Stocard wäre ein Einfallstor in den europäischen Markt gewesen. Das Unternehmen ist in Ländern Großbritannien, Niederlande, Belgien, Frankreich, Italien, Deutschland, Österreich, Schweiz, Australien und Kanada stärker vertreten und besitzt nach eigenen Angaben 60 Millionen Kunden. Das Fintech habe sich aber gegen Ant entschieden, beide Firmen wollte sich nicht dazu äußern.
Für jeden Kunden rund 1,80 Euro
Der Kaufpreis zeigt derweil auch, wie Klarna das Geschäftsmodell von Stocard bewertet. Für jeden Kunden zahlt es rund 1,80 Euro. Ein Kunde ist dabei weniger Wert als beispielsweise bei einer Neobank, denn Stocard verdient nun bei der Vermittlung von Promoaktionen. Wie viel Umsatz Stocard erzielt, ist derweil unklar. Der Wert dürfte allerdings erst im hohen einstelligen Millionen-Bereich liegen.

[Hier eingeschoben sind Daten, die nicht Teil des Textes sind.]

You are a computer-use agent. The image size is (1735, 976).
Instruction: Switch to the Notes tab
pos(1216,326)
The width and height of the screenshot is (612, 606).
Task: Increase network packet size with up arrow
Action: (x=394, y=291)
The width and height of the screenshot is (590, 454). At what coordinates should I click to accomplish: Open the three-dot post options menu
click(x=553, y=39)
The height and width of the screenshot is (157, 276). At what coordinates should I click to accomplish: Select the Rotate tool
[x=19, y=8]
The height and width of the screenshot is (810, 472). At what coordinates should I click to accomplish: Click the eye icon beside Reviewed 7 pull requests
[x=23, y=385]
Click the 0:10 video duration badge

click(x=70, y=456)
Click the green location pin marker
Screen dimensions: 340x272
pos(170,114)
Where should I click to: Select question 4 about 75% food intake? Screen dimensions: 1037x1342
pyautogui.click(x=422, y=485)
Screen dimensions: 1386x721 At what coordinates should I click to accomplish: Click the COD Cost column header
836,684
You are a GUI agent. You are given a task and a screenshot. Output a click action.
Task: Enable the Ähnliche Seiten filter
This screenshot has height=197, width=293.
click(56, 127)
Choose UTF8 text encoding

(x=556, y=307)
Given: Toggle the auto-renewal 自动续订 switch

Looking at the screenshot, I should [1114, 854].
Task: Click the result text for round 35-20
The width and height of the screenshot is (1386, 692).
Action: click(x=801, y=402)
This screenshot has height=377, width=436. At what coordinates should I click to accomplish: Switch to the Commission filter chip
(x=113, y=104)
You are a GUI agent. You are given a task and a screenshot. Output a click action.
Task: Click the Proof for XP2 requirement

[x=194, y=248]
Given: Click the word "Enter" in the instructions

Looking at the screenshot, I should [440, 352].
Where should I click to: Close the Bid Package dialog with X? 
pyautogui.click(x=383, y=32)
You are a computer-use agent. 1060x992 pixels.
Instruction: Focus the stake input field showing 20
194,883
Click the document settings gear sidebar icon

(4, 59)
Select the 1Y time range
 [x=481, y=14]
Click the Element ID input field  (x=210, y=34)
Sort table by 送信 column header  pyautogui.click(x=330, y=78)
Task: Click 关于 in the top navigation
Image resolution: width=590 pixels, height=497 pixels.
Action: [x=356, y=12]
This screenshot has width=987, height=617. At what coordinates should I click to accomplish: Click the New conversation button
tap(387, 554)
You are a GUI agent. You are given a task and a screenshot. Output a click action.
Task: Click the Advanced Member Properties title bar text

Für Klarna hat die Übernahme aber einen strategischen Wert. Es kann seine Klarna-Card potentiell an die 60 Millionen Kunden vertreiben und die Kundenkarten-Funktion von Stocard in die eigene App integrieren, was das eigene Banking-Angebot attraktiver macht. Es passt zu dem Plan, das eigene Shopping-Angebot grundsätzlich zu erweitern.
Nach Fintecsytems wird das nächste deutsche Finanz-Startup für einen dreistelligen Millionen-Betrag an eine schwedische Payment-Firma verkauft. Es wird sich bei mehreren Startups in den kommenden Monaten entscheiden, ob sie sich zutrauen, eigenständig weiter zu machen.